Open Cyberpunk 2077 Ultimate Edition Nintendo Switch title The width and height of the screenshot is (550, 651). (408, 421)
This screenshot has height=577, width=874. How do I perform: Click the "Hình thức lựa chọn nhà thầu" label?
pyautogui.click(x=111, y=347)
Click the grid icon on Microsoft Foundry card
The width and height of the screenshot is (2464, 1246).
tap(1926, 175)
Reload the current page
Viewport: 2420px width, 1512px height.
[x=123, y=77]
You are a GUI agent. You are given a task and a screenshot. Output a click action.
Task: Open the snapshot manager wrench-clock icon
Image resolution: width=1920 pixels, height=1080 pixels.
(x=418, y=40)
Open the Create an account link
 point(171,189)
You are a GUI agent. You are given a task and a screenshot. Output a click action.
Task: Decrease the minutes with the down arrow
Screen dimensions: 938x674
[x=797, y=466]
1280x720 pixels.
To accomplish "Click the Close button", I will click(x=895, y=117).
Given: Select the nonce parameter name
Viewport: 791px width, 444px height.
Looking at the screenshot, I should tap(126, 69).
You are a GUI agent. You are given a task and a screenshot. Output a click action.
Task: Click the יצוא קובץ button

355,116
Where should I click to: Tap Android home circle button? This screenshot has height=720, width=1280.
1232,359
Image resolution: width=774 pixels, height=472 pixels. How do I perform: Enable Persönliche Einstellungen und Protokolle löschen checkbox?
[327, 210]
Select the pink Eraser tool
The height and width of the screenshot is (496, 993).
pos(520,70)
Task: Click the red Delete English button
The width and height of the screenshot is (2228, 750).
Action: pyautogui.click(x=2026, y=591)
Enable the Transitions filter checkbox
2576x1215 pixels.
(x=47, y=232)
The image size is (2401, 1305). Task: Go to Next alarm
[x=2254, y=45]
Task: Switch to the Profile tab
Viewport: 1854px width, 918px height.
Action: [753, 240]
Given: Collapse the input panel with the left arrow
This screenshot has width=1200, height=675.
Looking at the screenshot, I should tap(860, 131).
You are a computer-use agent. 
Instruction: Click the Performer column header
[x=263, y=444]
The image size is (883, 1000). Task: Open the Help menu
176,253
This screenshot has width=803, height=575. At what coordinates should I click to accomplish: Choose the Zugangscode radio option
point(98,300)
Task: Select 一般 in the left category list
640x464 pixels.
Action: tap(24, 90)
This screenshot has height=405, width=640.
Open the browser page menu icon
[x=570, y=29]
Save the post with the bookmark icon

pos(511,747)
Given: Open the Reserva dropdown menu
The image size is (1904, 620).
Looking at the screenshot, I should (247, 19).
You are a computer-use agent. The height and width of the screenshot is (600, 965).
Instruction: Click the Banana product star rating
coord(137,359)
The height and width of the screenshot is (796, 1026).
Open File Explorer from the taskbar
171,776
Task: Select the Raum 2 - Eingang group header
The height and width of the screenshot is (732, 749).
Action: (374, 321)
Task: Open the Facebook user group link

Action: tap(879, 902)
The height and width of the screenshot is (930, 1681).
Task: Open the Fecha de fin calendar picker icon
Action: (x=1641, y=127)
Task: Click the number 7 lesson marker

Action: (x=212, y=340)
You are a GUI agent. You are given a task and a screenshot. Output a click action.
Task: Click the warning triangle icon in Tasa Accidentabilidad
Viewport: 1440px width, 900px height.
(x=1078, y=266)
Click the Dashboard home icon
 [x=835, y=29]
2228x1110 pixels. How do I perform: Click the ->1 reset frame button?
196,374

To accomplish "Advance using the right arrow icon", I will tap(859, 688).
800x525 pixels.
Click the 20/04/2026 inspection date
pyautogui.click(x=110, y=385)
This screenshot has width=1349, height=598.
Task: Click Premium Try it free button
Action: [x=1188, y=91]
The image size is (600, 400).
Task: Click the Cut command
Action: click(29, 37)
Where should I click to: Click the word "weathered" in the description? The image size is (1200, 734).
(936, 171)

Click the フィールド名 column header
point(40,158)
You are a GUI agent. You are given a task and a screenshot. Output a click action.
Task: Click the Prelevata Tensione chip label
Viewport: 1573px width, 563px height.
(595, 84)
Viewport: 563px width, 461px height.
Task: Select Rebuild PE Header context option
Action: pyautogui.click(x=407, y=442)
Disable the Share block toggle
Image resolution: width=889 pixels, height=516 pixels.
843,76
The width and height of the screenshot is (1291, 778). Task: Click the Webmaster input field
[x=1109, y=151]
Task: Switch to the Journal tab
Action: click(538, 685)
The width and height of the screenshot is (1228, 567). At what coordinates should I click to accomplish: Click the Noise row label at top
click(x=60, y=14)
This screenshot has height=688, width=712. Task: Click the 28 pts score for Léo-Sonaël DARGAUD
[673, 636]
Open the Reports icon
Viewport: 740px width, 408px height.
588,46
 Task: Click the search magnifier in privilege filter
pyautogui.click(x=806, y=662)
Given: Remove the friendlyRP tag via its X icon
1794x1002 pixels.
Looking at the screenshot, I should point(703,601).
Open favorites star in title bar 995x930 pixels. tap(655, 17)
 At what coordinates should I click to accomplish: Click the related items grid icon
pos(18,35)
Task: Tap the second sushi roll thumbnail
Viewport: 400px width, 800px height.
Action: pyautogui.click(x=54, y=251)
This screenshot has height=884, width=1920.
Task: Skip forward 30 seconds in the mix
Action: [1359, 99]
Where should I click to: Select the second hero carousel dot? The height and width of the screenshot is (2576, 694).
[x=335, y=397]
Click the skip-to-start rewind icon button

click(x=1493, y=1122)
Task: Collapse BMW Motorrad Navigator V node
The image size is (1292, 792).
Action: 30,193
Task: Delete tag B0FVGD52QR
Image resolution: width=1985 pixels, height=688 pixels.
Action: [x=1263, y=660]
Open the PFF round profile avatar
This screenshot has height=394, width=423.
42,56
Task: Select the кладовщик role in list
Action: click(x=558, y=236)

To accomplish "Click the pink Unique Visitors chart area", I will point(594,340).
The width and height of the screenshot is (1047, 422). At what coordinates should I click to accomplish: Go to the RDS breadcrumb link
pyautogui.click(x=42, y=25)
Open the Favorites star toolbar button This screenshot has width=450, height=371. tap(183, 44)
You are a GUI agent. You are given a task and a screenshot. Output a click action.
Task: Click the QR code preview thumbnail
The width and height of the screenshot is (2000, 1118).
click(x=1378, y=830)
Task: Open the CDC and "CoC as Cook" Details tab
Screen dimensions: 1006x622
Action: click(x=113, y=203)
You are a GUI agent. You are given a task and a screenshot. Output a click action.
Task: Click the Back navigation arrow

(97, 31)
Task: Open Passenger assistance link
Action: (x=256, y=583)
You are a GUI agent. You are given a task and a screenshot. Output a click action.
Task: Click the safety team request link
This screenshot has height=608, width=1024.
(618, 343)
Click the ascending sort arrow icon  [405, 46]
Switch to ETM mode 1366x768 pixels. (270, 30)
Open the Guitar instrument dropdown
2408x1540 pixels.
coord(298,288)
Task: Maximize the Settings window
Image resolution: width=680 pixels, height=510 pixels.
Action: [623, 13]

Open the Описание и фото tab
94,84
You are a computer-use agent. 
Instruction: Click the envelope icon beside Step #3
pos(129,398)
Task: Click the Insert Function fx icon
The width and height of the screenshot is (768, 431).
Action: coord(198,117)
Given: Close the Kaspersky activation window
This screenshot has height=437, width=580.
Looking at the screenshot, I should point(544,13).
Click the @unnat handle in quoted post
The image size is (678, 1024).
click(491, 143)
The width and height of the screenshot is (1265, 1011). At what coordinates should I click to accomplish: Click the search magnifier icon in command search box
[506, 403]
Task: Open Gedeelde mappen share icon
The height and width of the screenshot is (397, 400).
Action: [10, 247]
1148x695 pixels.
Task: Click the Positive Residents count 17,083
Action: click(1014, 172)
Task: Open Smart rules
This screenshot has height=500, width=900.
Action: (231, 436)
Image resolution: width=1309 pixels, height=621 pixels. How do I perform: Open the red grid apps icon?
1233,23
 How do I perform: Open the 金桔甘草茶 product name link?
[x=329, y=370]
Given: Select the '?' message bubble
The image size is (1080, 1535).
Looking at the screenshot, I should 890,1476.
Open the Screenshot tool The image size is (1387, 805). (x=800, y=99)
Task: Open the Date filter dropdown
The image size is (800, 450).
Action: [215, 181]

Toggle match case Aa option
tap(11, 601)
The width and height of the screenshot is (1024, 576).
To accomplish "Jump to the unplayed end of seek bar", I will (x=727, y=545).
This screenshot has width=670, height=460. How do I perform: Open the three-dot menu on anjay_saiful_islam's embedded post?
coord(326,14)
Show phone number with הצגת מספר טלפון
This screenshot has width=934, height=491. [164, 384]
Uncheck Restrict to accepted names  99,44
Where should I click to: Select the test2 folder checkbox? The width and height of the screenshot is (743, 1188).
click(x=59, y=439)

#####

▸ Instructions for the task:
Copy out the records word for word, starting with their first line and continuing down to and including the line that contains "pyautogui.click(x=111, y=347)".

▸ Solution for this exercise:
Open Cyberpunk 2077 Ultimate Edition Nintendo Switch title The width and height of the screenshot is (550, 651). (408, 421)
This screenshot has height=577, width=874. How do I perform: Click the "Hình thức lựa chọn nhà thầu" label?
pyautogui.click(x=111, y=347)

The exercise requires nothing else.